Milei reactiva la base naval del fin del mundo en medio de tensión por Malvinas
Frente a las aguas del Canal Beagle, en el llamado "fin del mundo", una platea de hormigón emerge entre pequeñas lomadas cubiertas de vegetación baja y amarronada. No hay obreros ni máquinas trabajando: la futura Base Naval Integrada argentina permanece paralizada.
La semana pasada, el presidente Javier Milei reflotó el proyecto tras años de postergaciones al anunciar que va a "endurecer las sanciones y penas" contra la explotación petrolera en las islas Malvinas, bajo control británico y cuya soberanía reclama Argentina.
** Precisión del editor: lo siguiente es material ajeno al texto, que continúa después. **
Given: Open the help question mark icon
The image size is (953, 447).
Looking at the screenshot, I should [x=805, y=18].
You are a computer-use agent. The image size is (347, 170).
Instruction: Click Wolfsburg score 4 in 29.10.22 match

Milei prometió además avanzar con una base destinada a reforzar la proyección argentina hacia la Antártida, en una zona próxima a los pasos que conectan los océanos Atlántico y Pacífico y que también concentra un creciente interés de Estados Unidos y China.
Milei habló en el marco del rechazo argentino al proyecto petrolero británico "Sea Lion" cerca de Malvinas, días después de que su par estadounidense, Donald Trump, no descartara reconsiderar la neutralidad de su país sobre el diferendo por Malvinas.
Pero el futuro complejo militar es, por ahora, un piso de cemento de 2,500 metros cuadrados en un predio de 38 hectáreas sin acceso público.
Se encuentra cerca del aeropuerto y a unos 5 Km del centro de Ushuaia, capital de la gélida y ventosa provincia de Tierra del Fuego en el extremo sur de Argentina.